== DATA FOR THIS TASK ==
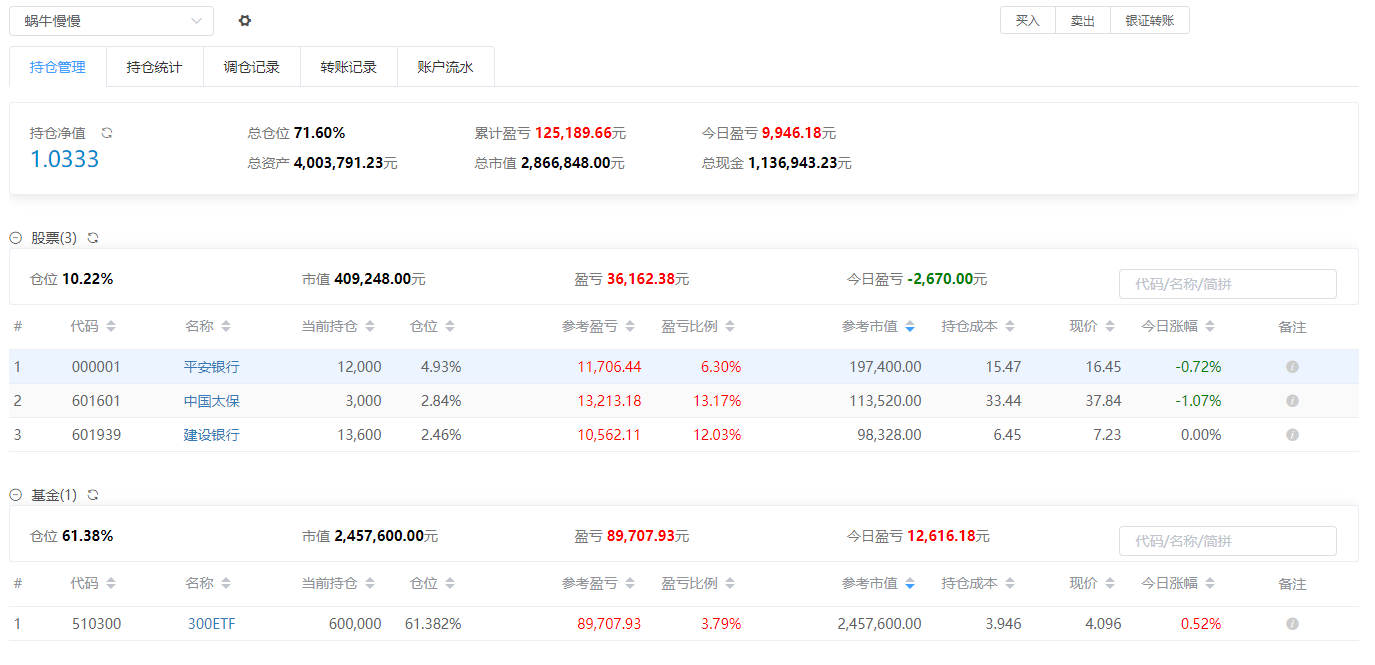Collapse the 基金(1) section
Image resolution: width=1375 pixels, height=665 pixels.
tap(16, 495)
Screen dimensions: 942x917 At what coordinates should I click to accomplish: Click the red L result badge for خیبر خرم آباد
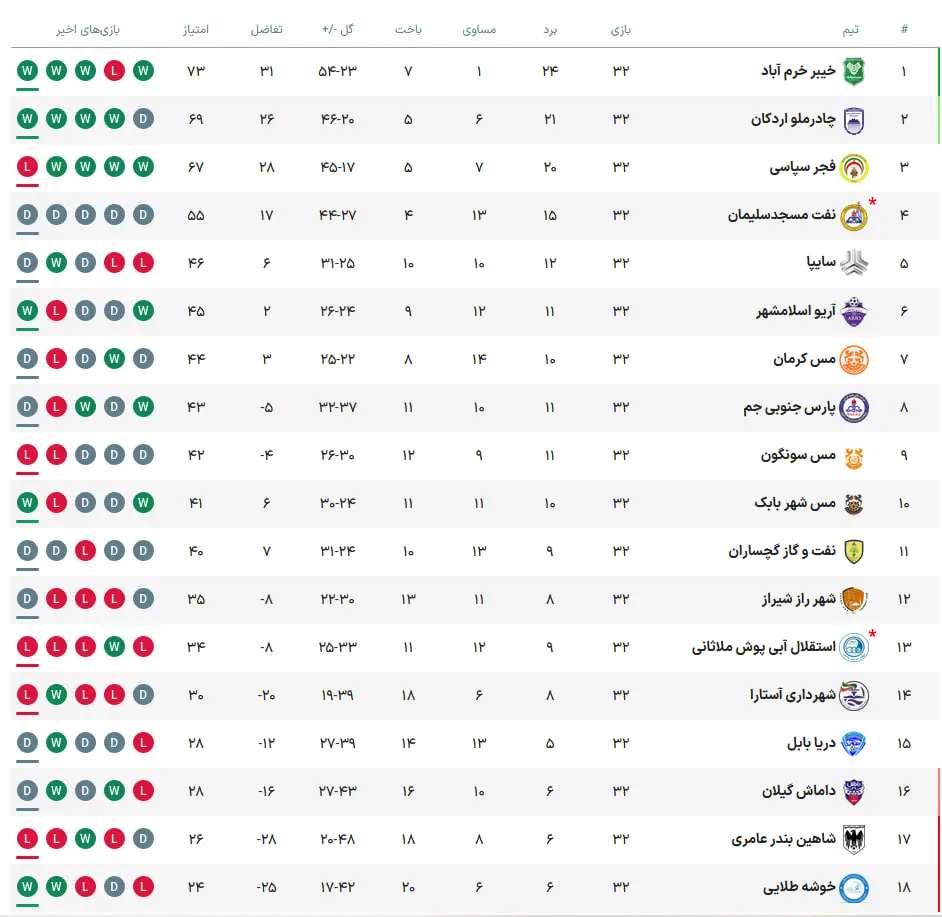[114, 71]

== TASK TO CARRY OUT ==
With the pictures left out, copy exactly the lines from the one containing "Screen dimensions: 942x917" through the final line of the records above, both included.

== PROBLEM SOLUTION ==
Screen dimensions: 942x917 At what coordinates should I click to accomplish: Click the red L result badge for خیبر خرم آباد
[114, 71]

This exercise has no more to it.